Reading answers from previous posts, I have loaded my data into R and checked both for NaN and infinite numbers, but the commands used tell me there appears to be nothing wrong with my data. I have done the following:
- I load my data as one single dataframe using magrittr, data.table and purrr packages(there are about 300 Million rows, all with 7 variables):
txt_fread <-
list.files(pattern="*.txt") %>%
map_df(~fread(.))
- I have used sapply to check for finite and NaN values:
>any(sapply(txt_fread, is.finite))
[1] TRUE
> any(sapply(txt_fread, is.nan))
[1] FALSE
I have also tried loading each data frame into a jupyter notebook and check individually for those values using the following commands:
file1= pd.read_csv("File_name_xyz_intensity_rgb.txt", sep=" ", header=None)
np.any(np.isnan(file1))
False
np.all(np.isfinite(file1))
True
And when I use print(file1.info()), this is what I get as info:
<class 'pandas.core.frame.DataFrame'>
RangeIndex: 22525176 entries, 0 to 22525175
Data columns (total 7 columns):
# Column Dtype
--- ------ -----
0 0 float64
1 1 float64
2 2 float64
3 3 int64
4 4 int64
5 5 int64
6 6 int64
dtypes: float64(3), int64(4)
memory usage: 1.2 GB
None
I know the file containing the code (data_prepare.py) works because it runs properly with a similar dataset.
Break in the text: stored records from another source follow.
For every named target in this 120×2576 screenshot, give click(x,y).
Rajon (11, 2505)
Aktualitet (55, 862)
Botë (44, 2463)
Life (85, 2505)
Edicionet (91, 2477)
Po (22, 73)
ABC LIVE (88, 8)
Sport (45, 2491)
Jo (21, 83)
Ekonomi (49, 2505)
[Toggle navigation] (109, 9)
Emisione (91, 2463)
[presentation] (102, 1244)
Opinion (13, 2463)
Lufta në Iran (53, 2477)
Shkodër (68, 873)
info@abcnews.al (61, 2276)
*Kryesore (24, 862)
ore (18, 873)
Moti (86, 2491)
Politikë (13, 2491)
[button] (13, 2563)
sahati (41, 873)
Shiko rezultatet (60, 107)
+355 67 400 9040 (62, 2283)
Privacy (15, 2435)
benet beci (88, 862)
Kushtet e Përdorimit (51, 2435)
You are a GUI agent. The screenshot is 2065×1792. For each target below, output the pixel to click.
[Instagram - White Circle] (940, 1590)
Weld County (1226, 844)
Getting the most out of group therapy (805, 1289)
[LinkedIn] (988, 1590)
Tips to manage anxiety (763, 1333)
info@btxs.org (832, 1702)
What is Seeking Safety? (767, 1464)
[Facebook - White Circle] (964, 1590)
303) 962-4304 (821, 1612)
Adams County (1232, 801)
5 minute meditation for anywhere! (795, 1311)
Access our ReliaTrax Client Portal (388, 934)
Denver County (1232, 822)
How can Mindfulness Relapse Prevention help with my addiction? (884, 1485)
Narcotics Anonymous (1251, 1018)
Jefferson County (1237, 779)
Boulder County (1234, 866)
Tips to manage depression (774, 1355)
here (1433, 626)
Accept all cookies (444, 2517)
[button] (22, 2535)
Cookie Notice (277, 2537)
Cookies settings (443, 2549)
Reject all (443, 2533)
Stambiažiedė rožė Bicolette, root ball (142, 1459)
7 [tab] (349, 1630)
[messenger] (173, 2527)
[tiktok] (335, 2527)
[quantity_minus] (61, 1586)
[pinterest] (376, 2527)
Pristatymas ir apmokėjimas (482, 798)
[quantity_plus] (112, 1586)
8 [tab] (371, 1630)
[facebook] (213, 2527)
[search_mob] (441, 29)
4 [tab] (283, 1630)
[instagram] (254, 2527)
I therefore know it must be a problem with the new data I mention here, but I don't know what I have missed or done wrong while checking for NaNs and infinites. I have also tried reading and checking the .txt files individually, but it also hasn't helped much.
Any help is really appreciated!!
Btw: the R code with map_df came from a post by leerssej in How to import multiple .csv files at once?